** WHAT YOU NEED TO DO **
After locating the line with "Viewport: 743px width, 387px" in the entries below, set down exactly that line and each one after it to the end, skipping pictures.

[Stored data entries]
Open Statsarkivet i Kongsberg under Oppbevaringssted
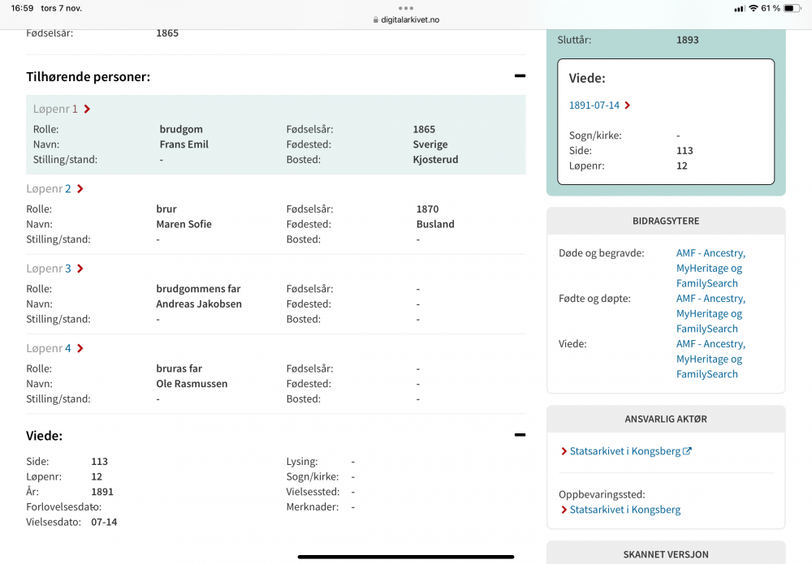 [x=624, y=510]
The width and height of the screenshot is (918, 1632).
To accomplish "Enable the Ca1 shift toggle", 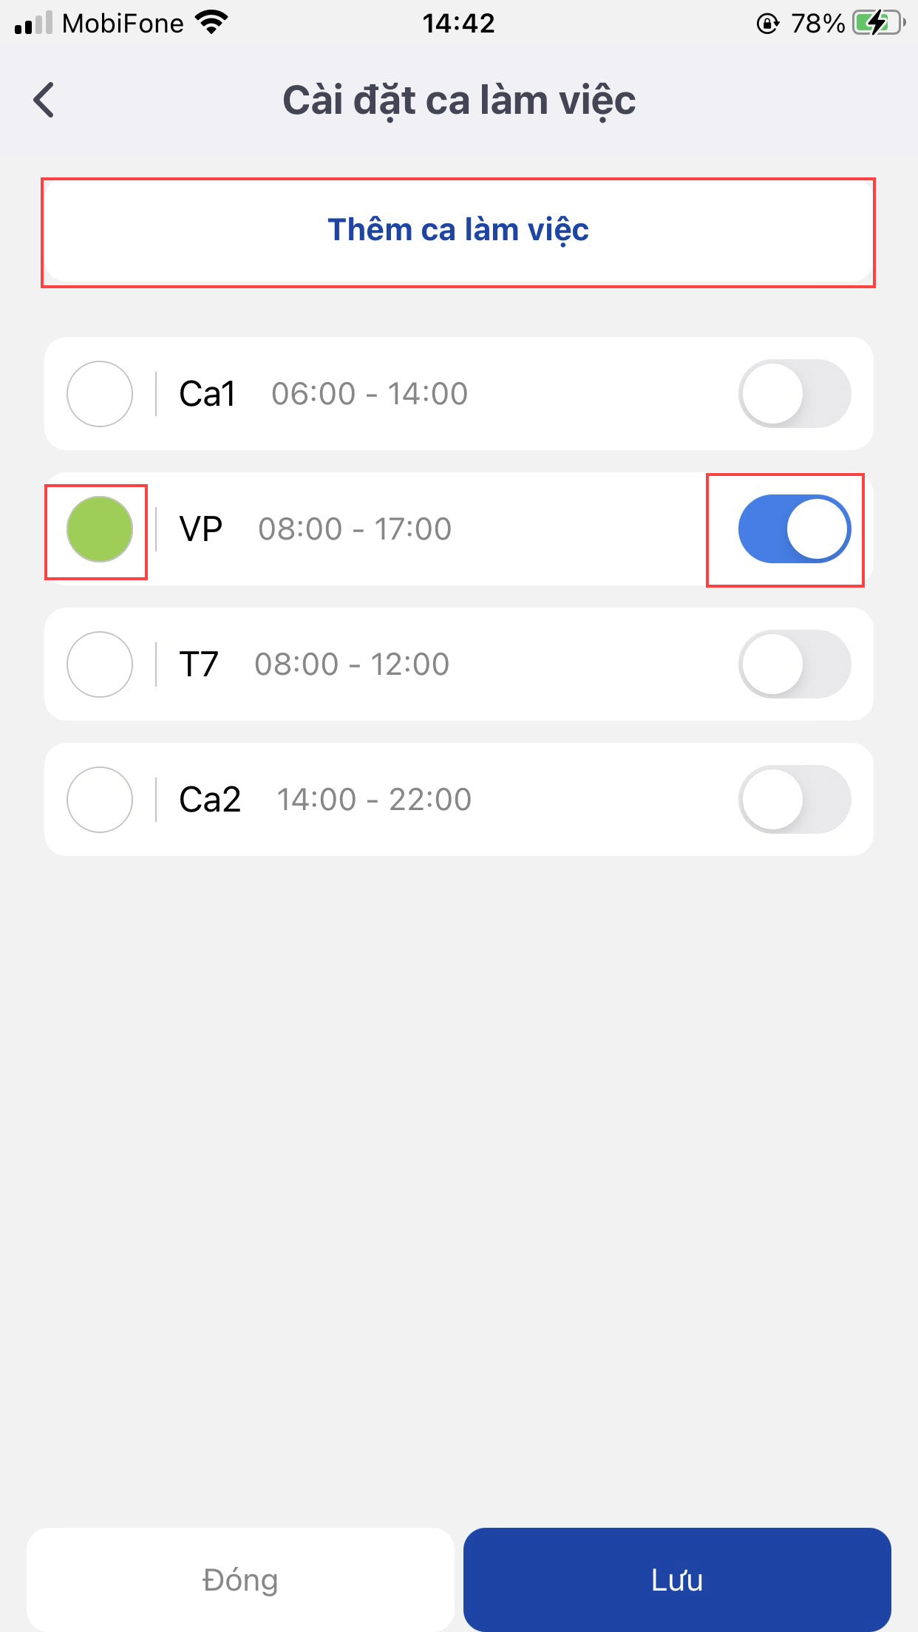I will click(x=795, y=393).
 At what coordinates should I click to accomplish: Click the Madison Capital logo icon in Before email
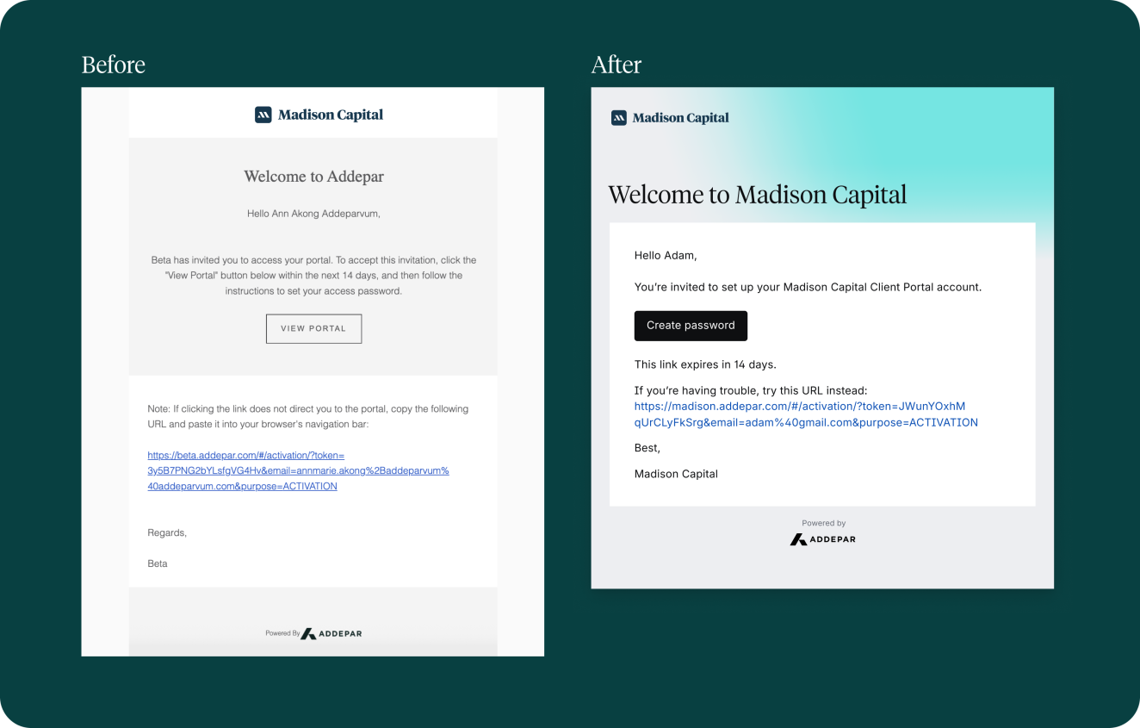tap(263, 115)
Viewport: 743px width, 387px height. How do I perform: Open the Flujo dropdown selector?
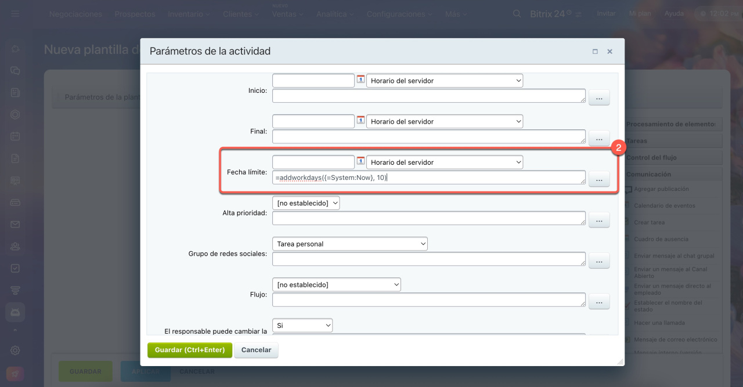pyautogui.click(x=337, y=285)
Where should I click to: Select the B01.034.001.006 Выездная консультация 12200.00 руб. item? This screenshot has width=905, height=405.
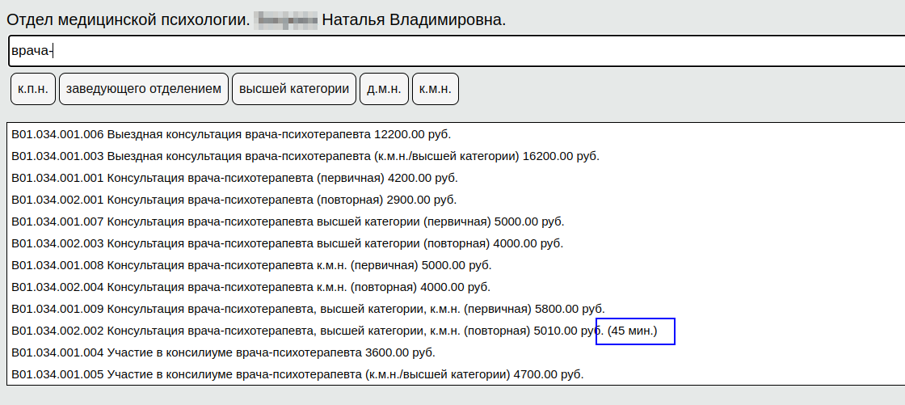pos(231,134)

** RESULT OF THE TASK **
Viewport: 743px width, 387px height. How do I perform: Open the Flujo dropdown selector?
pyautogui.click(x=337, y=285)
Where should I click to: Select the B01.034.001.006 Выездная консультация 12200.00 руб. item? This screenshot has width=905, height=405.
pos(231,134)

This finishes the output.